WORK TO COMPLETE: Update the data by replacing "dropdown" with "menu" and leaving everything else unchanged.

DATA RECORDS:

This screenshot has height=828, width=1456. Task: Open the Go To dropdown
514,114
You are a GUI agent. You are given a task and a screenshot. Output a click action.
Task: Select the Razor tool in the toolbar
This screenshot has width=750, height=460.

WRITTEN RESPONSE:
This screenshot has height=828, width=1456. Task: Open the Go To menu
514,114
You are a GUI agent. You are given a task and a screenshot. Output a click action.
Task: Select the Razor tool in the toolbar
This screenshot has width=750, height=460.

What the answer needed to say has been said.